À ce titre, plusieurs voix s’élèvent pour attirer l’attention sur la nécessité d’éviter des diffusions «fleuve» et insipides qui n’intéresserait pas les citoyens et appellent plutôt à miser sur l’interaction. Un impératif qui doit être inscrit noir sur blanc dans le texte alors que la mouture actuelle ne prévoit pas clairement cette disposition. La chaîne parlementaire devra apporter une véritable valeur ajoutée en ouvrant des débats d’actualité. Il ne s’agit pas uniquement d’axer la programmation sur le Parlement mais aussi de s’ouvrir à toutes les potentialités et sensibilités au sein de la société marocaine notamment les experts politiques, économiques et sociaux, à l’instar des chaînes parlementaires internationales.
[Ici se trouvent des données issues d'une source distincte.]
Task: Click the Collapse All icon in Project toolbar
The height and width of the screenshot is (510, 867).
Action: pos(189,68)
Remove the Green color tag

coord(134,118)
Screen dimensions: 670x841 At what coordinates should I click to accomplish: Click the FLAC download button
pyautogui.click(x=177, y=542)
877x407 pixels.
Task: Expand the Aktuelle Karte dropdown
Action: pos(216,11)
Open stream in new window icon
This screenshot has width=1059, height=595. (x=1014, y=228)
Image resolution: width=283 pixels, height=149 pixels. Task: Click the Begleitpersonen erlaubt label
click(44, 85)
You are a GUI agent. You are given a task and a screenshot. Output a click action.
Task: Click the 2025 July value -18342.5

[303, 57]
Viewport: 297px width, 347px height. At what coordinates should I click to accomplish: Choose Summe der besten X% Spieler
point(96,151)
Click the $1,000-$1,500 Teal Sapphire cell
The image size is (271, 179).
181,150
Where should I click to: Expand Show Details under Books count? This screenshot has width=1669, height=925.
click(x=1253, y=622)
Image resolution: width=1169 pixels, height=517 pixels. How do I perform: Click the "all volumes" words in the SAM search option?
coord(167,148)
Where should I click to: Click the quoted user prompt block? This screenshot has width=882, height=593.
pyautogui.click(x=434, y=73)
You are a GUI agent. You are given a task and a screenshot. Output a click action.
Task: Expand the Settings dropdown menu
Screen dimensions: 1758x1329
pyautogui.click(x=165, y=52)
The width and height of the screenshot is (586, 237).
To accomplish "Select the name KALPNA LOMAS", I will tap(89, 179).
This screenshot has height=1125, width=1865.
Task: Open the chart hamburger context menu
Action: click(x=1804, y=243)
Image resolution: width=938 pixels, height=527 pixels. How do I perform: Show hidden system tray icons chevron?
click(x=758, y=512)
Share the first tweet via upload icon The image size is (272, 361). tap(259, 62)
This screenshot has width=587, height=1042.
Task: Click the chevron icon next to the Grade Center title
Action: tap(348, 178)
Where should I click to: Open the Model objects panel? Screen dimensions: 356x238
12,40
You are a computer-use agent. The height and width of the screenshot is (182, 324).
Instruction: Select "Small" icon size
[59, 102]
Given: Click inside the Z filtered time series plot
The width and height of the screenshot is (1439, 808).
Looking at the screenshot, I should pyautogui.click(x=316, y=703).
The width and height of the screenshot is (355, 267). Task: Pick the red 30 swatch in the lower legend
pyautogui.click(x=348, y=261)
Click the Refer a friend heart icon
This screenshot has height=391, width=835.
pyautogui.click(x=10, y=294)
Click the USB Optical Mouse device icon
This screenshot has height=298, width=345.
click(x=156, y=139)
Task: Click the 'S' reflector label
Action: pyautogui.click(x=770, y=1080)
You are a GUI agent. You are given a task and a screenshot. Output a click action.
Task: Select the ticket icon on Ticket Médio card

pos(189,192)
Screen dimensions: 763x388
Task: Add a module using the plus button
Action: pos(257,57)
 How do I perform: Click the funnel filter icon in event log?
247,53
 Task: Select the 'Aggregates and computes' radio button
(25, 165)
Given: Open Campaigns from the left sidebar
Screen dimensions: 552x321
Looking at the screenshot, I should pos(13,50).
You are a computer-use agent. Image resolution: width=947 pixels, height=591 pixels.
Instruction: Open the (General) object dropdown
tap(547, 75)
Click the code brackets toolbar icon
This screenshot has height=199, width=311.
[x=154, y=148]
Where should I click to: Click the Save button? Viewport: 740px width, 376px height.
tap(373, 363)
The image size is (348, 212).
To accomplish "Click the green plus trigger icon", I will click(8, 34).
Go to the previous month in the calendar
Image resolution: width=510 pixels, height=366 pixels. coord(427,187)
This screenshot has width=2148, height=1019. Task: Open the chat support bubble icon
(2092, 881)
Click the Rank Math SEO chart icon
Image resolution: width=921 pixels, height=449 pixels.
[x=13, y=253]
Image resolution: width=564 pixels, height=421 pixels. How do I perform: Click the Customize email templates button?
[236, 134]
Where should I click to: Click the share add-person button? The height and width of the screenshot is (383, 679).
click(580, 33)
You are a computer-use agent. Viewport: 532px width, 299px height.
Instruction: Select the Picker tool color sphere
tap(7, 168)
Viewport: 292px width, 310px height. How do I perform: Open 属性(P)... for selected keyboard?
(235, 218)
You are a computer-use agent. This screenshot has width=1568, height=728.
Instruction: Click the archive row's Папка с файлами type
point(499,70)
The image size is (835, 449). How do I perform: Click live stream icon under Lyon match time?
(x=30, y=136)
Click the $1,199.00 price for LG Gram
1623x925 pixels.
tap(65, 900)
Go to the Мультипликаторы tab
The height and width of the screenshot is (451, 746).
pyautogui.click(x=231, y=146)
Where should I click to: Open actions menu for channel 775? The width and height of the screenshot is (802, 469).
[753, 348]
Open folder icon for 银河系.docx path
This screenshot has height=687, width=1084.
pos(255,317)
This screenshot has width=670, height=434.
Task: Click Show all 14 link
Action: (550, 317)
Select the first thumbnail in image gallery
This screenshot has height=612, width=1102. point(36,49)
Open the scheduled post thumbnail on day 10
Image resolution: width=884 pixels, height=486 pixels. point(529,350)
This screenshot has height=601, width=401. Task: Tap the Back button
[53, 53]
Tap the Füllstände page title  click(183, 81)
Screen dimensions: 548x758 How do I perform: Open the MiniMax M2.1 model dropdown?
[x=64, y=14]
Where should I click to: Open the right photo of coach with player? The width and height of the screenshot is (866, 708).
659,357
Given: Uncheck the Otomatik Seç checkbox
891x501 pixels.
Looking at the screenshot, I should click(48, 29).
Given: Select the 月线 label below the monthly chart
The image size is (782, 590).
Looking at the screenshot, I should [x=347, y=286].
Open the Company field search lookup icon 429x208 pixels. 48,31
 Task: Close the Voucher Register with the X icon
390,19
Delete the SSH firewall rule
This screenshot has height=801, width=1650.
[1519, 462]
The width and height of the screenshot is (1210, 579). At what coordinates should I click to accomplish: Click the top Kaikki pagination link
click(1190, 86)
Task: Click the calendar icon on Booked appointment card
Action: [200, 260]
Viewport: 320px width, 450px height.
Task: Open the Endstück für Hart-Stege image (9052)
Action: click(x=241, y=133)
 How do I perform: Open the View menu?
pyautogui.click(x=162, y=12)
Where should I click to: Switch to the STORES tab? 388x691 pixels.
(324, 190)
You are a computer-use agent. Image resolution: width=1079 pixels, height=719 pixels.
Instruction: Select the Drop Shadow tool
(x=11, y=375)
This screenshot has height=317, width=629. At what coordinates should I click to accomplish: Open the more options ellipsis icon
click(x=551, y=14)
On s’attend à ce que ce projet contribue largement à l’amélioration de l’image écornée du Parlement auprès de l’opinion publique. La chaîne parlementaire est en effet considérée comme un outil pédagogique très important au profit des citoyens visant à combler le déficit en informations sur l’activité parlementaire. Elle permettra d’assurer une couverture élargie des activités parlementaires et d’approfondir le débat politique. Les parlementaires s’attendent à la création d’une véritable dynamique dans la vie de l’institution législative et à la promotion du rayonnement de l’institution parlementaire.
Parallèlement à la création de la chaîne, d’autres chantiers sont à ouvrir pour dynamiser l’action parlementaire. On peut notamment citer le dispositif des séances des questions orales, qui doit être révisé. Le projet de réforme de ce système est en cours, du moins du côté de la chambre basse qui entend dynamiser les séances plénières dédiées aux questions orales en vue d’atteindre l’efficacité escomptée. Cette réforme devra bientôt voir le jour. La Chambre des conseillers est appelée, elle aussi, à s’inscrire dans cette dynamique. Un autre défi de taille: l’éradication du fléau de l’absentéisme qui ronge les travaux parlementaires, particulièrement dans la chambre haute, qui rechigne encore à appliquer les dispositions de son règlement intérieur pour sanctionner les absentéistes. Il ne suffit pas d’édicter des règles; encore faut-il les respecter et les appliquer. Le nouveau règlement intérieur insiste beaucoup sur la nécessité de lutter contre l’absence injustifiée des parlementaires. Le bureau de la Chambre des conseillers est très attendu sur ce dossier.